Security hardening

Security hardening is the process of configuring a system to reduce or eliminate as many security risks as possible.

When you apply a hardening profile on an Isilon cluster, OneFS reads the security profile file and applies the configuration defined in the profile to the cluster. If required, OneFS identifies configuration issues that prevent hardening on the nodes. For example, the file permissions on a particular directory might not be set to the expected value, or the required directories might be missing. When an issue is found, you can choose to allow OneFS to resolve the issue, or you can defer resolution and fix the issue manually.

Note Image

The intention of the hardening profile is to support the Security Technical Implementation Guides (STIGs) that are defined by the Defense Information Systems Agency (DISA) and applicable to OneFS. Currently, the hardening profile only supports a subset of requirements defined by DISA in STIGs. The hardening profile is meant to be primarily used in Federal accounts.
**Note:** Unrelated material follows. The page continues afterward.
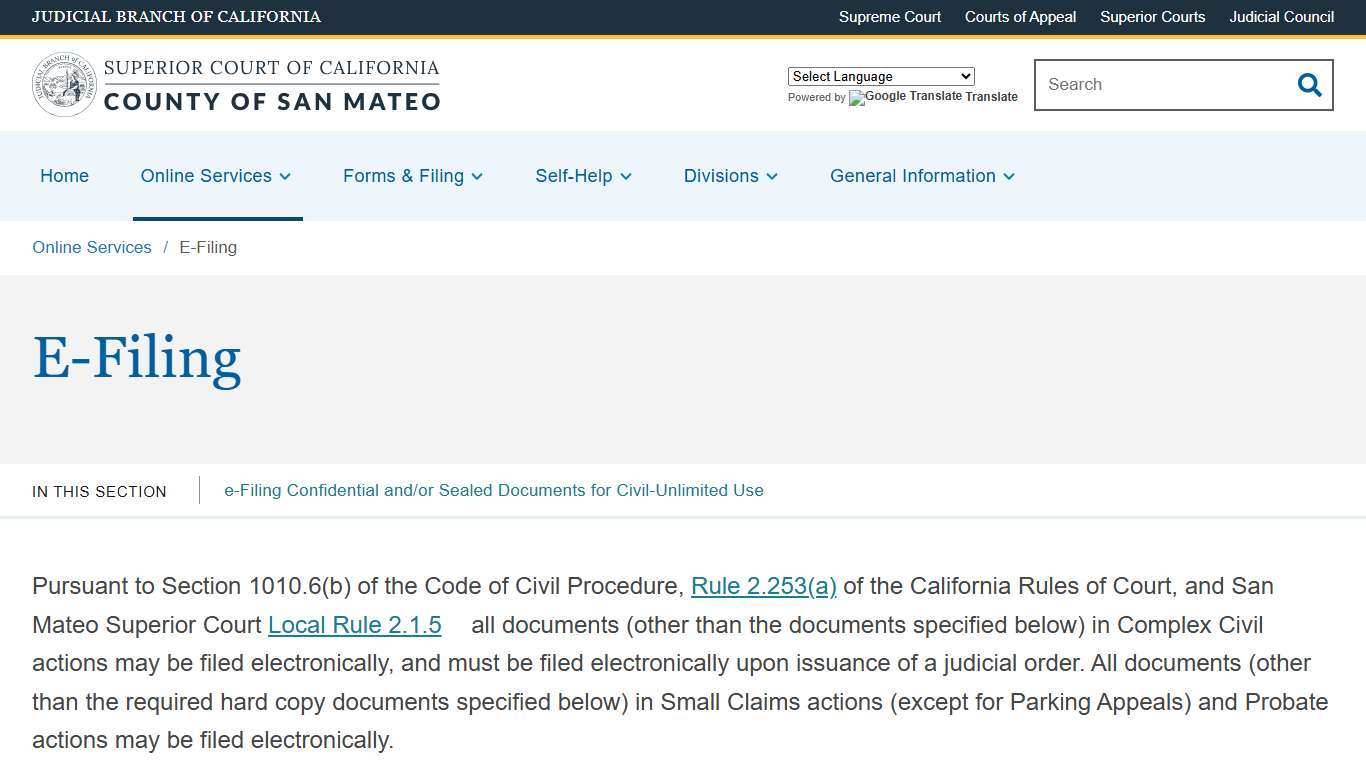The width and height of the screenshot is (1366, 768).
Task: Click the search magnifying glass icon
Action: pyautogui.click(x=1309, y=85)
If you determine that the hardening configuration is not right for your system, OneFS allows you to revert the security hardening profile. Reverting a hardening profile returns OneFS to the configuration achieved by resolving issues, if any, prior to hardening.

You must have an active security hardening license and be logged in to the Isilon cluster as the root user to apply hardening to OneFS. To obtain a license, contact your Isilon sales representative.